Do you care about challenges unfolding globally, not only for you, but also for future people coming to this beautiful planet? Trade is the only cross-continental plan, bound by law, focused on the everyday content of our lives. It’s truly the business of our futures. The Alternative Trade Mandate is one of many community-driven coalitions encouraging public dialogue to ponder and plan what trade could be.
Trade discourse sounds far away from our personal lives but it isn’t. The content of trade is now local. Since the eighties trade has rapidly shifted focus to community assets – like public services. With few tariffs remaining for goods around the globe, trade’s core content has become the stuff of elections – rules about control of contracts for: energy, health care, water, transit, and more. It shapes the parametres for pressing twenty-first century issues like food security and internet privacy. With 3000+ investment deals, trade is setting the rules of nation to nation relationship. Ultimately, the new trade shapes the nation to corporation dynamic.
The Alternative Trade Mandate, an alliance of over fifty European organizations, seeks to bring trade back to the public realm. “Our belief is that Europe’s trade has to be fundamentally changed. Our alternative respects human rights, and is democratically controlled by parliamentarians and the public…We propose a trade policy that increases economic, social and environmental well-being globally.” www.alternativetrademandate.org
Trade deal enforcement has been given greater power than national laws. Trade of all types (from FIPA’s to BIT’s to MIT’s) are increasingly controlled by Investor State Dispute Settlement, ISDS. This one-direction lawsuit mechanism allows corporations to sue countries for laws that shrink anticipated profits. In this paradigm, a nation’s behaviour is contentious if it sets performance requirements for transnationals involving standards of health, environment, labour. Trade is potent to our futures because its terms last longer than four-year governance. The Foreign Investment Protections Agreement (FIPA) between China and Canada, ratified in October 2014, is thirty-one years.
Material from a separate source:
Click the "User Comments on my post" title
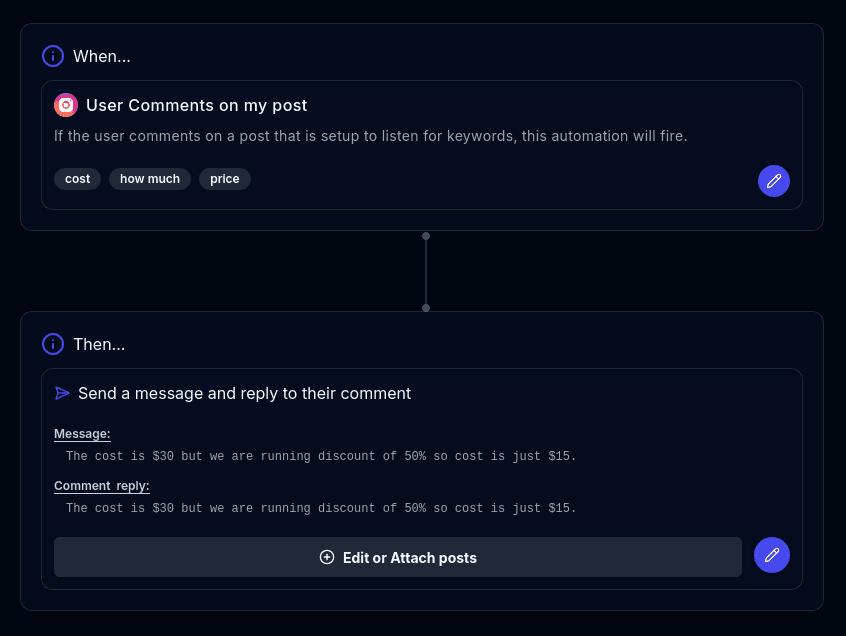Image resolution: width=846 pixels, height=636 pixels. pos(197,105)
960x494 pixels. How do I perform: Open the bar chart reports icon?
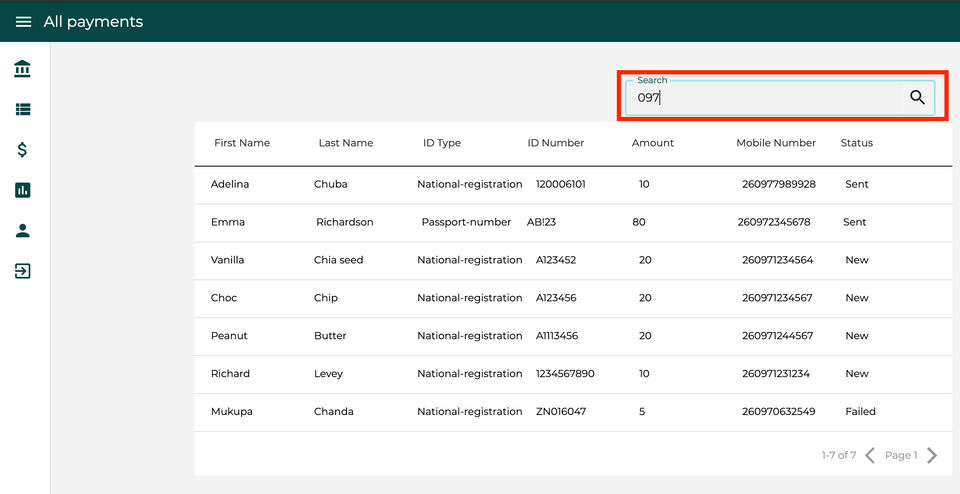click(x=23, y=190)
Trade is becoming the standard from which politics for every nation flows. If it is to be the rulebook for the global future, trade must contextualize the rapid changes upon us. While climate shifts and other serious issues contend for the future of the coming generations, trade deals are focused on extracted measures, like the GDP, not the best scales of well-being, prosperity and stability in local communities. We need vision and light to pop open the sealed doors of the negotiation rooms. A whole lot of writing, thinking, reflecting and talking about trade among civil society like the Alternative Trade Mandate is necessary medicine for the future.